Stored items
★ ★ ★ ★ ★

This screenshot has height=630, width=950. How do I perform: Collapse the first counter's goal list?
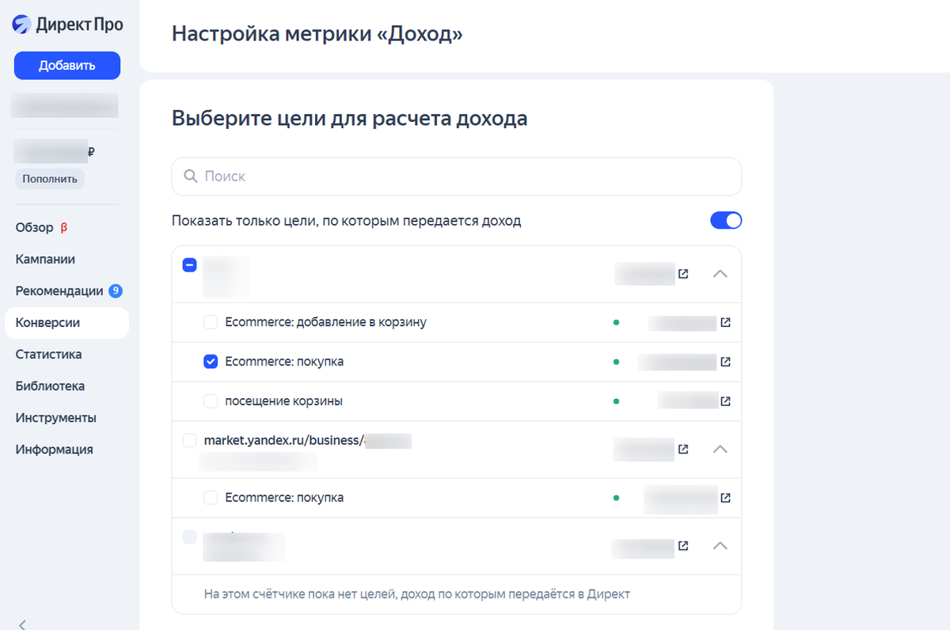click(x=720, y=273)
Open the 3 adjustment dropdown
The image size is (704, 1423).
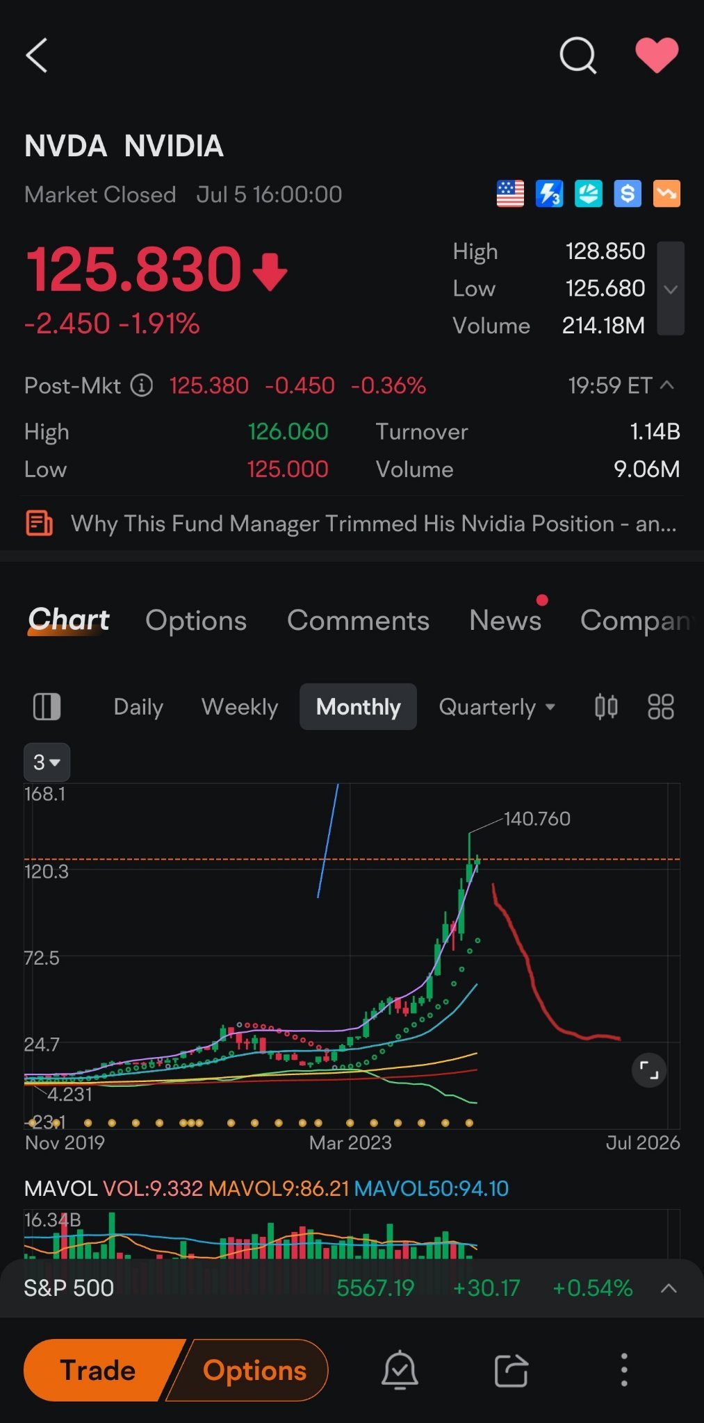(x=47, y=762)
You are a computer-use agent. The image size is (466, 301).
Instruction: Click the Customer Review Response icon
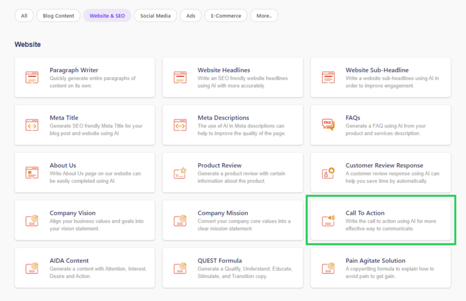click(328, 172)
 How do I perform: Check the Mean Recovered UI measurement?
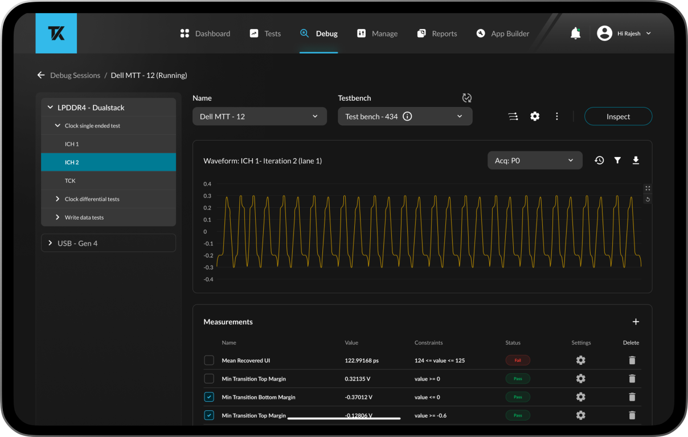coord(208,360)
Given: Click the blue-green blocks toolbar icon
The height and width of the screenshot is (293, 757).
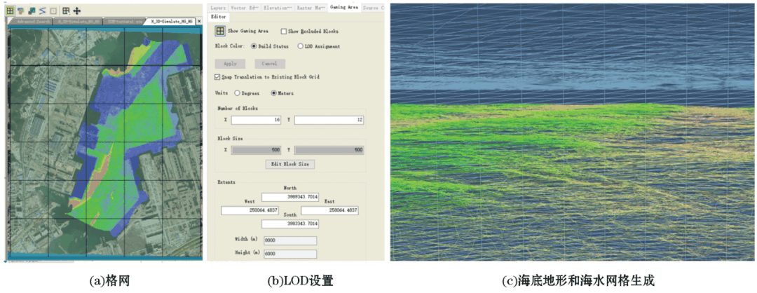Looking at the screenshot, I should click(x=32, y=11).
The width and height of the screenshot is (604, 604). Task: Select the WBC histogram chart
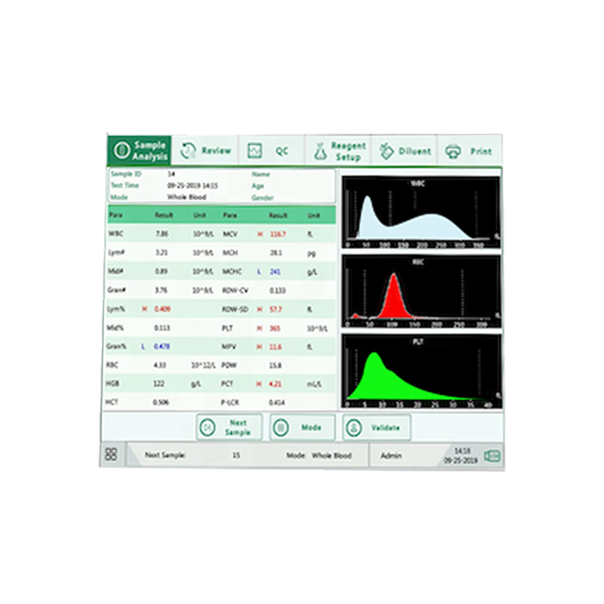(421, 213)
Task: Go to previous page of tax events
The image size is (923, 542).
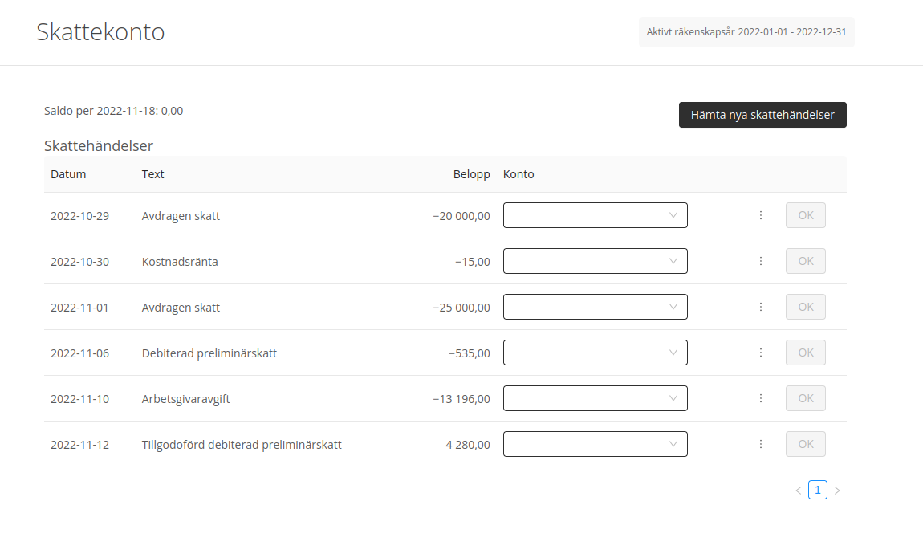Action: [x=798, y=491]
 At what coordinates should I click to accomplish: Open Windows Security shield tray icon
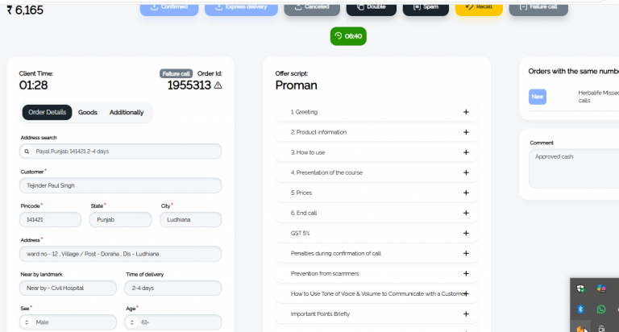[x=580, y=288]
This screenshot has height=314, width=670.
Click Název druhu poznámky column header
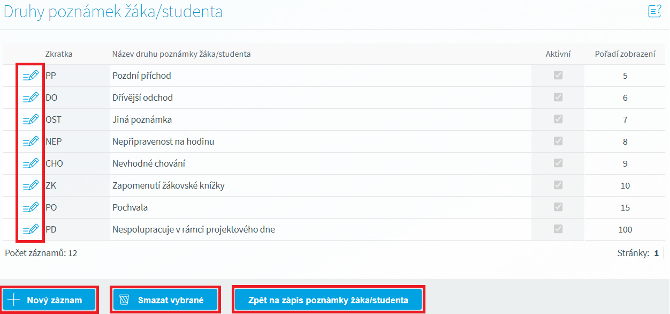pos(181,54)
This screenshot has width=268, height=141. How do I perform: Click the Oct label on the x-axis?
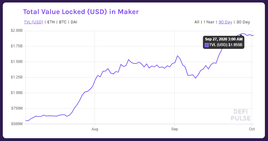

★ ★ ★ ★ ★

* [What needs to be done]: Please retype only the lines from the line that holds "Open the 3 adjustment dropdown" through the end of the records, exactly as they stand, and drop every picture.

* [Solution to the problem]:
Open the 3 adjustment dropdown
The image size is (704, 1423).
(x=47, y=762)
You are a computer-use agent. The image size is (466, 301).
Instruction: Click the Customer Review Response icon
click(328, 172)
 How do I perform: Check the Mean Recovered UI measurement?
coord(208,360)
Given: Click the blue-green blocks toolbar icon
The height and width of the screenshot is (293, 757).
Looking at the screenshot, I should click(x=32, y=11).
The width and height of the screenshot is (604, 604). Task: Select the WBC histogram chart
(421, 213)
Task: Go to previous page of tax events
The image size is (923, 542).
Action: [x=798, y=491]
 At what coordinates should I click to accomplish: Open Windows Security shield tray icon
[x=580, y=288]
This screenshot has height=314, width=670.
Click Název druhu poznámky column header
pos(181,54)
This screenshot has width=268, height=141. How do I perform: Click the Oct label on the x-axis?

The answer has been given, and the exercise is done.